WORK INSTRUCTIONS: The answer must consist of the records, repeated exactly.

SUPPLIED ENTRIES:
________________________________________
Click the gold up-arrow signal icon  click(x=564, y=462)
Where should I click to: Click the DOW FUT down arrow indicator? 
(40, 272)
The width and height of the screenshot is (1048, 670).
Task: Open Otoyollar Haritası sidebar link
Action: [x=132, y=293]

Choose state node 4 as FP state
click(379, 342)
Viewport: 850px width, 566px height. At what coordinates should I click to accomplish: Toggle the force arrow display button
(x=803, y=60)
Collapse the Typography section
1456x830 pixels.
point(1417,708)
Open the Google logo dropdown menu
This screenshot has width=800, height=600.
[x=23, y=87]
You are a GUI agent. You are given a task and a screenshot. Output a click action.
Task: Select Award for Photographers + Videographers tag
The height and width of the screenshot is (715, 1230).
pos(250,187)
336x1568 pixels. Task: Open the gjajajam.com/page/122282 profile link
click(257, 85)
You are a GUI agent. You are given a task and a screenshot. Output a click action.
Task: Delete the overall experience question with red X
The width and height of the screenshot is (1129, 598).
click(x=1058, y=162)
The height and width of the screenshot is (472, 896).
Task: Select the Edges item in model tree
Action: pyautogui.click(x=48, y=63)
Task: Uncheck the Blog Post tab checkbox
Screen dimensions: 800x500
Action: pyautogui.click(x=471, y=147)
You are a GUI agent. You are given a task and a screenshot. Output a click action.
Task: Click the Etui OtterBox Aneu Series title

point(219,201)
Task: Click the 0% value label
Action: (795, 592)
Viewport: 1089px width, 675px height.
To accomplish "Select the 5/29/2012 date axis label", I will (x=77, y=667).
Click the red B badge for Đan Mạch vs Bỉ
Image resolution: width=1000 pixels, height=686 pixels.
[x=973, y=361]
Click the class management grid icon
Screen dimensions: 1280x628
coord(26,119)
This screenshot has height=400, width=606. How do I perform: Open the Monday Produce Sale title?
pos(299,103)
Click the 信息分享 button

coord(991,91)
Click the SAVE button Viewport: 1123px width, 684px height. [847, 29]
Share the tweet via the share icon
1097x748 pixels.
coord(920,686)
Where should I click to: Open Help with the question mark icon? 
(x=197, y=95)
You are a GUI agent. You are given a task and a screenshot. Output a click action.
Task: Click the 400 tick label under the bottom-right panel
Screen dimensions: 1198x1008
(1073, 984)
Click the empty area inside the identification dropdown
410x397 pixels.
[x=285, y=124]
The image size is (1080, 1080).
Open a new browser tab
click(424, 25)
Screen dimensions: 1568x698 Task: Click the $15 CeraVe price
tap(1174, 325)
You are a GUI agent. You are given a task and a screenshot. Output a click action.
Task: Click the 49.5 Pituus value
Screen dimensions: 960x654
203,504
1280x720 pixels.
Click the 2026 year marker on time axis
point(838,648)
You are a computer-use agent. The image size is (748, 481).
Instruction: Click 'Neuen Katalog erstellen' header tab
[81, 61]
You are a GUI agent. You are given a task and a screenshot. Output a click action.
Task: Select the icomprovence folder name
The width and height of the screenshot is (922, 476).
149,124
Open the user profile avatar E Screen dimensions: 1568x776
________________________________________
PROBLEM SOLUTION:
Click the gold up-arrow signal icon  click(x=564, y=462)
Where should I click to: Click the DOW FUT down arrow indicator? 
(40, 272)
The width and height of the screenshot is (1048, 670).
Task: Open Otoyollar Haritası sidebar link
Action: [x=132, y=293]

Choose state node 4 as FP state
click(379, 342)
Viewport: 850px width, 566px height. At what coordinates should I click to accomplish: Toggle the force arrow display button
(x=803, y=60)
Collapse the Typography section
1456x830 pixels.
point(1417,708)
Open the Google logo dropdown menu
This screenshot has width=800, height=600.
[x=23, y=87]
You are a GUI agent. You are given a task and a screenshot. Output a click action.
Task: Select Award for Photographers + Videographers tag
The height and width of the screenshot is (715, 1230).
pos(250,187)
336x1568 pixels. Task: Open the gjajajam.com/page/122282 profile link
click(257, 85)
You are a GUI agent. You are given a task and a screenshot. Output a click action.
Task: Delete the overall experience question with red X
The width and height of the screenshot is (1129, 598).
click(x=1058, y=162)
The height and width of the screenshot is (472, 896).
Task: Select the Edges item in model tree
Action: pyautogui.click(x=48, y=63)
Task: Uncheck the Blog Post tab checkbox
Screen dimensions: 800x500
Action: pyautogui.click(x=471, y=147)
You are a GUI agent. You are given a task and a screenshot. Output a click action.
Task: Click the Etui OtterBox Aneu Series title

point(219,201)
Task: Click the 0% value label
Action: (795, 592)
Viewport: 1089px width, 675px height.
To accomplish "Select the 5/29/2012 date axis label", I will (x=77, y=667).
Click the red B badge for Đan Mạch vs Bỉ
Image resolution: width=1000 pixels, height=686 pixels.
[x=973, y=361]
Click the class management grid icon
Screen dimensions: 1280x628
coord(26,119)
This screenshot has height=400, width=606. How do I perform: Open the Monday Produce Sale title?
pos(299,103)
Click the 信息分享 button

coord(991,91)
Click the SAVE button Viewport: 1123px width, 684px height. [847, 29]
Share the tweet via the share icon
1097x748 pixels.
coord(920,686)
Where should I click to: Open Help with the question mark icon? 
(x=197, y=95)
You are a GUI agent. You are given a task and a screenshot. Output a click action.
Task: Click the 400 tick label under the bottom-right panel
Screen dimensions: 1198x1008
(1073, 984)
Click the empty area inside the identification dropdown
410x397 pixels.
[x=285, y=124]
The image size is (1080, 1080).
Open a new browser tab
click(424, 25)
Screen dimensions: 1568x698 Task: Click the $15 CeraVe price
tap(1174, 325)
You are a GUI agent. You are given a task and a screenshot. Output a click action.
Task: Click the 49.5 Pituus value
Screen dimensions: 960x654
203,504
1280x720 pixels.
Click the 2026 year marker on time axis
point(838,648)
You are a computer-use agent. The image size is (748, 481).
Instruction: Click 'Neuen Katalog erstellen' header tab
[81, 61]
You are a GUI agent. You are given a task and a screenshot. Output a click action.
Task: Select the icomprovence folder name
The width and height of the screenshot is (922, 476).
149,124
Open the user profile avatar E Screen dimensions: 1568x776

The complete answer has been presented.